Problem to work on — Omit the images. Restate all of the records word for word.

[Dataset entries]
--
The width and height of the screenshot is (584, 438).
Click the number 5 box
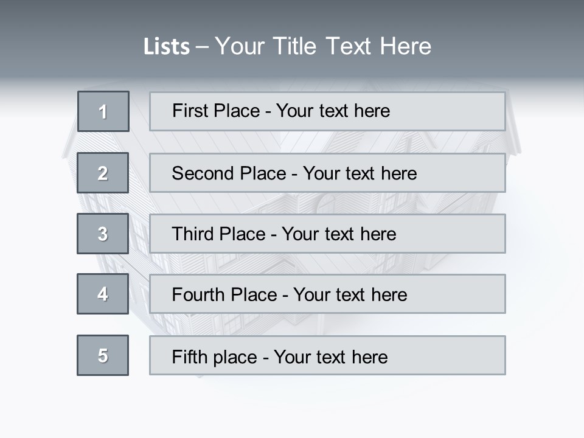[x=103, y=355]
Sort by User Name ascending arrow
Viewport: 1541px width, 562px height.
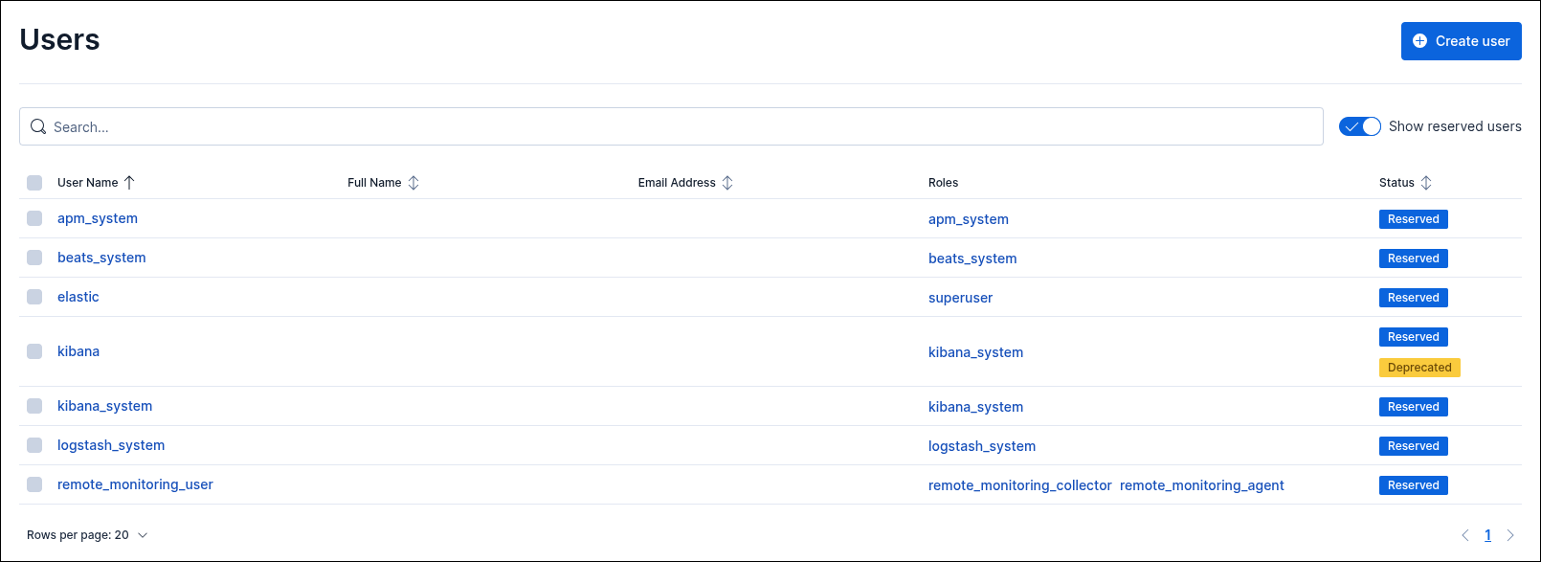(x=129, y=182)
--
Answer below —
The width and height of the screenshot is (584, 438).
Click the number 5 box
[x=103, y=355]
Sort by User Name ascending arrow
Viewport: 1541px width, 562px height.
(x=129, y=182)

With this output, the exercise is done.